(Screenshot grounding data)
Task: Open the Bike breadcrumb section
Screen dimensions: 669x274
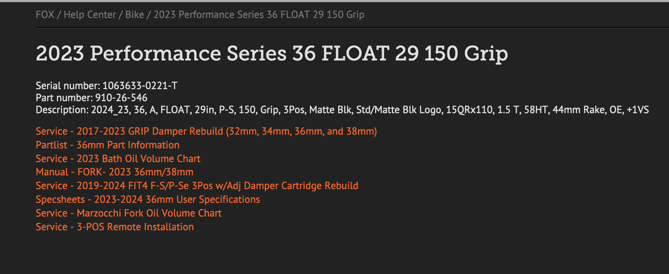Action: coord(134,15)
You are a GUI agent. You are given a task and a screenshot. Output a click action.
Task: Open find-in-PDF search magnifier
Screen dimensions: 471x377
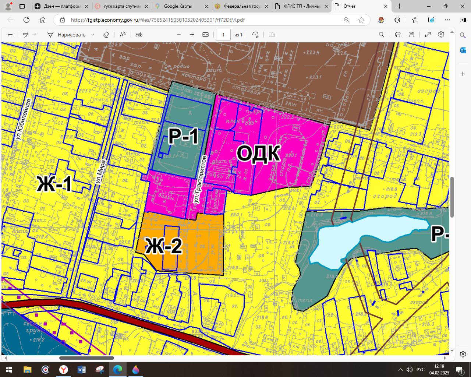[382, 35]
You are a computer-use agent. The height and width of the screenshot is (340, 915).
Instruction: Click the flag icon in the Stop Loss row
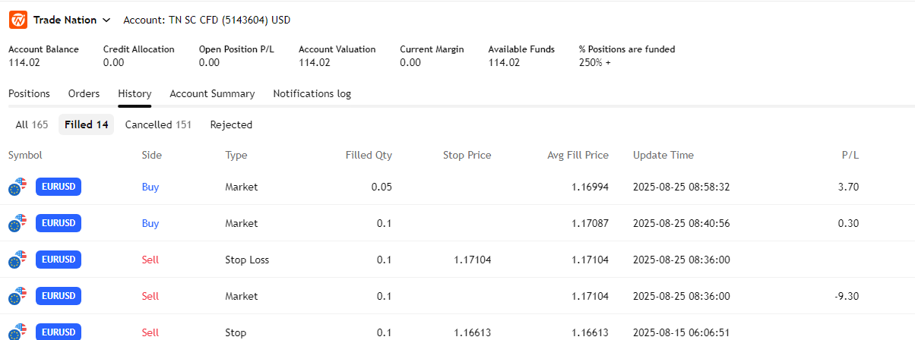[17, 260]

What you will do
Go back to the line containing "Screen dimensions: 669x274" and output it and every line after it through the end of the records, exactly, but not the pictures.

Response for this exercise
Screen dimensions: 669x274
Action: coord(134,15)
You are a GUI agent. You are given a task and a screenshot. Output a click action.
Task: Open find-in-PDF search magnifier
Screen dimensions: 471x377
[382, 35]
You are a computer-use agent. The height and width of the screenshot is (340, 915).
Instruction: Click the flag icon in the Stop Loss row
[17, 260]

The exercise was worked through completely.